In the thirteen years since Own Your Unconscious had been released, one of its ancillary features—the Collective Consciousness—had gradually become central. By uploading all or part of your externalized memory to an online “collective,” you gained proportionate access to the anonymous thoughts and memories of everyone in the world, living or dead, who had done the same. Finally, I caved and bought Mandala’s Hey, What Ever Happened To…??. The process was frictionless, as promised: thirty minutes with electrodes attached to my head as I closed my eyes and pictured my interactions with Damon (thereby releasing those specific memories to the collective); then a twenty-minute wait while my “content” churned in the collective gyre, searching for facial matches. As I watched the wheel spin on the desktop computer in my studio apartment, I noticed I was gritting my teeth; I wanted Damon to have achieved something great! What that meant, I wasn’t sure: Stockbroker? Managing partner at my old law firm? Governor? (Illinois joke.)
I had the story soon enough in the form of scattered “gray grabs” from the Collective Consciousness: people’s anonymous memories that included Damon. I watched teenage Damon in prep school slacks, whittling the underside of a desk; then slightly older Damon hyperventilating in a teen group therapy session in deep woods, firelight lapping his anguished face; young-adult Damon gazing out the window of a college classroom at a crisp white steeple, and around the same time (same haircut, sweatshirt), Damon hawking stolen stereo equipment from the rear of a Toyota hatchback; Damon as I knew him, a young man toiling for a drug dealer to pay off some kind of debt.

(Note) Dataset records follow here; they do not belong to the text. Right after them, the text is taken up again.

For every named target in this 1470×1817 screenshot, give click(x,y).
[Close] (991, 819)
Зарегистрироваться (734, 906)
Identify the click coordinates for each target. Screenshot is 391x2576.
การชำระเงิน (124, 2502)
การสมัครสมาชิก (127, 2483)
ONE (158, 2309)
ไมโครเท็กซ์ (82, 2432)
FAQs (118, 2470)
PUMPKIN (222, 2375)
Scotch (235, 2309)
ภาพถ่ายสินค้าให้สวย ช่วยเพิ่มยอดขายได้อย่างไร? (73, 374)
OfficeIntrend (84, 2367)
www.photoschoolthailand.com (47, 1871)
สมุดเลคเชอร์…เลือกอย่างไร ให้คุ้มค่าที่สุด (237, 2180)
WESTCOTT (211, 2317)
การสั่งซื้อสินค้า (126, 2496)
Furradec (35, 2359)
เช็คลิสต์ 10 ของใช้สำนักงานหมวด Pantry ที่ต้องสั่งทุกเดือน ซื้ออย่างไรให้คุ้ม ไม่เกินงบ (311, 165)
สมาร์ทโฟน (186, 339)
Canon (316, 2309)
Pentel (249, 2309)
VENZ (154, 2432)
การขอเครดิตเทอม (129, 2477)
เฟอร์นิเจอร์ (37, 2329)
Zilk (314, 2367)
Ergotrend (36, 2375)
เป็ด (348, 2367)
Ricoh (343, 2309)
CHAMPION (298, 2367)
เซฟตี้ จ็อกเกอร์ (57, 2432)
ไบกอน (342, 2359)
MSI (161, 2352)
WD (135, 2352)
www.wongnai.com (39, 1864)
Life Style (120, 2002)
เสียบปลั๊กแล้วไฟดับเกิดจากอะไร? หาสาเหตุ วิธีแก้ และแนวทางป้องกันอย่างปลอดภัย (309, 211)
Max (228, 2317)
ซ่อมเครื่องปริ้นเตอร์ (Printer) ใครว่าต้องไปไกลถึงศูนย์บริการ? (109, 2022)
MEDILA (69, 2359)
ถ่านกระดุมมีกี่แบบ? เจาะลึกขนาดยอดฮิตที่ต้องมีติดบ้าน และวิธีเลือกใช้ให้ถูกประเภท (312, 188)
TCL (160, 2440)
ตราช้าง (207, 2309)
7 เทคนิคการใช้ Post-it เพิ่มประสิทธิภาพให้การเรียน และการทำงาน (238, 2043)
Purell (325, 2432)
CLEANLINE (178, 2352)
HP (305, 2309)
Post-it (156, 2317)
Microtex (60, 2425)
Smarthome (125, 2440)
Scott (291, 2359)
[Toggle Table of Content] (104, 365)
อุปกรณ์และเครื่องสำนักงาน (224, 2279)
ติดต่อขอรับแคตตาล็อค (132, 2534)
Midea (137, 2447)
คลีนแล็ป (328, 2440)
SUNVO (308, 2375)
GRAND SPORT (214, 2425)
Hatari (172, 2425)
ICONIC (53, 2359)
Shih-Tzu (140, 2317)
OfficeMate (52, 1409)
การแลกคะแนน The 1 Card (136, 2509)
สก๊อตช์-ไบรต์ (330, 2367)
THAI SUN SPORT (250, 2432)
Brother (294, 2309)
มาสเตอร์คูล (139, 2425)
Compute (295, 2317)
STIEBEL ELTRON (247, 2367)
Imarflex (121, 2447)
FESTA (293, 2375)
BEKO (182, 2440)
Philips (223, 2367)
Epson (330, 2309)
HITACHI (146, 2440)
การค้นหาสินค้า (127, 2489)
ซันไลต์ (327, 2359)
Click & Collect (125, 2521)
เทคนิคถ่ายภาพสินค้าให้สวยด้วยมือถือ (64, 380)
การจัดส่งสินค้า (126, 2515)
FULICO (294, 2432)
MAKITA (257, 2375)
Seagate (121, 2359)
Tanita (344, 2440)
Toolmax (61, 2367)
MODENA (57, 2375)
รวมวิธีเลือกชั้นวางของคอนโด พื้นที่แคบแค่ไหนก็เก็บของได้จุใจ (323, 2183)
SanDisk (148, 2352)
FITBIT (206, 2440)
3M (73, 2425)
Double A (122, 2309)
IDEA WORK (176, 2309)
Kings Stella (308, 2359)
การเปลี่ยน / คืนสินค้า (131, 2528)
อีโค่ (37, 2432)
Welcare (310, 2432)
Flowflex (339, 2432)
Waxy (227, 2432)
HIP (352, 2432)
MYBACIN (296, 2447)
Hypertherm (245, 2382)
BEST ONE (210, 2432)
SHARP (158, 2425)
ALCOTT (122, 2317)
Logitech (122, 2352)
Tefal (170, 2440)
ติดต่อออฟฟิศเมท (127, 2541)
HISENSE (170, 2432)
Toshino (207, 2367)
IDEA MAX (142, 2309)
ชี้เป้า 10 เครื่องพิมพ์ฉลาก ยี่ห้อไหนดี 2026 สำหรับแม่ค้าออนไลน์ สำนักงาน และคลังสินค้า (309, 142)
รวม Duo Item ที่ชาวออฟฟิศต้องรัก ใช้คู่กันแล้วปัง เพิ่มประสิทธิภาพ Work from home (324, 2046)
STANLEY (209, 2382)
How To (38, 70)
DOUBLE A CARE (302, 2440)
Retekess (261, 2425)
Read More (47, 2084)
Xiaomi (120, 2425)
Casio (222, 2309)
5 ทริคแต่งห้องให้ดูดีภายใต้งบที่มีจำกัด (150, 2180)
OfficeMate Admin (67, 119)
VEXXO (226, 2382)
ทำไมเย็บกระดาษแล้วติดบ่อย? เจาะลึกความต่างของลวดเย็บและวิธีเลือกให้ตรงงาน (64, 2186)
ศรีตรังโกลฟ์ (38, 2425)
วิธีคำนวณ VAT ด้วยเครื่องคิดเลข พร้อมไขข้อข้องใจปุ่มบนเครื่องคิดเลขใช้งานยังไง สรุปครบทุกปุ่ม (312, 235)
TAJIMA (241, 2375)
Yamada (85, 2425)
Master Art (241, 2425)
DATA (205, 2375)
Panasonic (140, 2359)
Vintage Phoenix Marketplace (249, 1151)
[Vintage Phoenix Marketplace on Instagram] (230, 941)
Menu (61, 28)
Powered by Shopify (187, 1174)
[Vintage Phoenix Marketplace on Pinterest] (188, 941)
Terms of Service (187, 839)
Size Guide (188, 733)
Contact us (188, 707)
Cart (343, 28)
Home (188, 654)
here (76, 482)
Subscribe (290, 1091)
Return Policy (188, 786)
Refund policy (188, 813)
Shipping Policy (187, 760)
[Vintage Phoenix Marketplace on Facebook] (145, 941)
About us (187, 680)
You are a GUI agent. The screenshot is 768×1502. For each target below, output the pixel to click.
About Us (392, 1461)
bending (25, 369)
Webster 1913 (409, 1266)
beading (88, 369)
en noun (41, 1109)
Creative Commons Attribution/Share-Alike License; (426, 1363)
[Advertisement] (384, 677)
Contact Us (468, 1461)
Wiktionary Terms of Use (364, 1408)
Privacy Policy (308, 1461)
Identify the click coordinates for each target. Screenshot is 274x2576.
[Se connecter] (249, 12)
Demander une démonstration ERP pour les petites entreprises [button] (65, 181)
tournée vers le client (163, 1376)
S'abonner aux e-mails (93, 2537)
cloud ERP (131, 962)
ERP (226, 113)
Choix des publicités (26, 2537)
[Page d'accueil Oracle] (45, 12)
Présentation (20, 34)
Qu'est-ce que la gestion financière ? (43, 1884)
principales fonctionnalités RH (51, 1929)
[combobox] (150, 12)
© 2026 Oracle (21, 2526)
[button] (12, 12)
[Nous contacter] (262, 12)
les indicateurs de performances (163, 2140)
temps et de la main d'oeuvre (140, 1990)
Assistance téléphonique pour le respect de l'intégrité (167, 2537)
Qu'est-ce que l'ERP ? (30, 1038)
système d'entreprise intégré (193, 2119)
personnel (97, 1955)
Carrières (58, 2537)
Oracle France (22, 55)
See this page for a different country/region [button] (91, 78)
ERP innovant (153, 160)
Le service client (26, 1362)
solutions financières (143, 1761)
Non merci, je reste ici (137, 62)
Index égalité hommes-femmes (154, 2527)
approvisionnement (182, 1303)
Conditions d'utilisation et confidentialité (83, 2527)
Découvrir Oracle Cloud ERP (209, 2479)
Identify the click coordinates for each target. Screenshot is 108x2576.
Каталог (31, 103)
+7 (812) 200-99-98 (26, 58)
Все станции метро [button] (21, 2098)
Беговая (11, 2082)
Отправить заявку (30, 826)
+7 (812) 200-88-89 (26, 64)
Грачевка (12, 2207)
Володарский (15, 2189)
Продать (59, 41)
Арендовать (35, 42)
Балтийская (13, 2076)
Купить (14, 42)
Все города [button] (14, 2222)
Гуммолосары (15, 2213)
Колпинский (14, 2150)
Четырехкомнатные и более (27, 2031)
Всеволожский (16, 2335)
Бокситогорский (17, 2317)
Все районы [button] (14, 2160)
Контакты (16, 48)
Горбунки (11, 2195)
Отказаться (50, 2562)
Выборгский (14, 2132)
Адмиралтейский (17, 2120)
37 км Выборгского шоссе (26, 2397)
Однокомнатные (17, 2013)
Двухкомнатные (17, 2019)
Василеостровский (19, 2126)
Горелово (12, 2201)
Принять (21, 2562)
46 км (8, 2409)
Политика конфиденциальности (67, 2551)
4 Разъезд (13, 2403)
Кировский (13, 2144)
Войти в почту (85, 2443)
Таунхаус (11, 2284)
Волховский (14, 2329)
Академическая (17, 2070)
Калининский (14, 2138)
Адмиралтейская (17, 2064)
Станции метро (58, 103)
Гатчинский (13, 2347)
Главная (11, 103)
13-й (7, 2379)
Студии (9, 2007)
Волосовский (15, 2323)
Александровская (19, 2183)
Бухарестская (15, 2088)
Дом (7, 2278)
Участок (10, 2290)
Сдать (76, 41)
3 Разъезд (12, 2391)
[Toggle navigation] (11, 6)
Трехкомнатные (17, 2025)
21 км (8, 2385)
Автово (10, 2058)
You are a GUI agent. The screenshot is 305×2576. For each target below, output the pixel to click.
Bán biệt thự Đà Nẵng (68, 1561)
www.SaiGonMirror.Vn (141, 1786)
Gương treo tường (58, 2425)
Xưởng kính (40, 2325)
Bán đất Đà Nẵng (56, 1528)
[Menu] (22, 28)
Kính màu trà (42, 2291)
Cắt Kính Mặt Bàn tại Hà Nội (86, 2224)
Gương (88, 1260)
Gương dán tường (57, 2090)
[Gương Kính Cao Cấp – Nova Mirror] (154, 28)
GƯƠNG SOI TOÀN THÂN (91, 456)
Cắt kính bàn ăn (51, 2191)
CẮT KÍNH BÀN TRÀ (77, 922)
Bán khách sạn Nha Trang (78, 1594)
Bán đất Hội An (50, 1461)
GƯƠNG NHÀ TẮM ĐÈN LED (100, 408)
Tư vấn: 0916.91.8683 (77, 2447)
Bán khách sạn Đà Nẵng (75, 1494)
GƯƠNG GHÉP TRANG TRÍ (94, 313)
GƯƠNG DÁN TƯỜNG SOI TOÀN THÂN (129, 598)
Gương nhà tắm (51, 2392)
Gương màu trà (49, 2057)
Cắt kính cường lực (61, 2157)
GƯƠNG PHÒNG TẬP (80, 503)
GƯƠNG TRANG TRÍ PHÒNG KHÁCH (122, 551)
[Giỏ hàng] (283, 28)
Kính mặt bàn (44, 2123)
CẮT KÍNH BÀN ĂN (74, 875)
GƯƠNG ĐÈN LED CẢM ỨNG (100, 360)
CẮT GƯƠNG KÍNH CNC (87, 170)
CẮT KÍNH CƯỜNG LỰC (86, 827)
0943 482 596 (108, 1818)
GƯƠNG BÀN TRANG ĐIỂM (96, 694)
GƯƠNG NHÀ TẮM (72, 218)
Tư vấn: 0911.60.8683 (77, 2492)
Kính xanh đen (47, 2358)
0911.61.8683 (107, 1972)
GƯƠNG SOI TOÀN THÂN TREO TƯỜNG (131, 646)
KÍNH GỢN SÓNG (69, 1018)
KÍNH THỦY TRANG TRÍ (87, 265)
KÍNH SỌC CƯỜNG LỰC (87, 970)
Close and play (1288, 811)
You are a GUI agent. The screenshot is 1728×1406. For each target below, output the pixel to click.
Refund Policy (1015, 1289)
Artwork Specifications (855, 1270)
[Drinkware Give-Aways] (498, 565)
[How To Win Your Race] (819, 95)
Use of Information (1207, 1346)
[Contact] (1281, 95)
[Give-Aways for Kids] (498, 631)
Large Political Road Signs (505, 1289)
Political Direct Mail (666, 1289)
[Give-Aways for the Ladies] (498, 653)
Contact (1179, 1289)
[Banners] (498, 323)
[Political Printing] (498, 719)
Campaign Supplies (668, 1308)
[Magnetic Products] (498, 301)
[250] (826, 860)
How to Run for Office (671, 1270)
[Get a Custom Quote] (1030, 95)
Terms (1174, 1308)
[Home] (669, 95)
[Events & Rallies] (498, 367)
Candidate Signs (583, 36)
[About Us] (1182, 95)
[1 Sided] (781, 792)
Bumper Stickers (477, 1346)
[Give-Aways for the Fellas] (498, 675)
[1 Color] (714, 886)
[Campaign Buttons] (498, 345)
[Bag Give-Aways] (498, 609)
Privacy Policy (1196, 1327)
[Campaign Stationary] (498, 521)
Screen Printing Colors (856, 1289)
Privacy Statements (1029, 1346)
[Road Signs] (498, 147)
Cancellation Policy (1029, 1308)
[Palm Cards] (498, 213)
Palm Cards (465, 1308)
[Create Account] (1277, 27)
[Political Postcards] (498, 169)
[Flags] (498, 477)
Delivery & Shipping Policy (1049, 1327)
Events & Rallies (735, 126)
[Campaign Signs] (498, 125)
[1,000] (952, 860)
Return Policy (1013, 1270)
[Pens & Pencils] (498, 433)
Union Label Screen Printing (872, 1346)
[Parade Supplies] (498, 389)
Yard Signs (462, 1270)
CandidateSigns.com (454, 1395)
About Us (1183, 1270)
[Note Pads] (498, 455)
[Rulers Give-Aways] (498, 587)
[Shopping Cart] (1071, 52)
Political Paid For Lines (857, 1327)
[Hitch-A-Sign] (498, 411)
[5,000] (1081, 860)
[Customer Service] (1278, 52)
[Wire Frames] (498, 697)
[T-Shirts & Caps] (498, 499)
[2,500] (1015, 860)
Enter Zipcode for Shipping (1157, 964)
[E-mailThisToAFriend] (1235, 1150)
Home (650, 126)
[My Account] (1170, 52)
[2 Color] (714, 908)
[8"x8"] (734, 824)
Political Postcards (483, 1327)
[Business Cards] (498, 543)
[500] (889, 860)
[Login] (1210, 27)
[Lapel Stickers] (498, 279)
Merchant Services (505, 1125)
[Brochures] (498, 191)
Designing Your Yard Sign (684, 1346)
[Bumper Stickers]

The last gray grab, dated the previous year, showed Damon in orange, doing push-ups in a penitentiary yard. The smile he sprang at the anonymous viewer was the very same I remembered seeing through our open car windows. I realized that the person Damon had reminded me of was myself: another white male who’d managed to blow through countless advantages and opportunities and fail catastrophically. The knowledge that he’d fared worse than I had was depressing, literally. I became depressed. I hadn’t realized how badly I’d wished for Damon to thrive.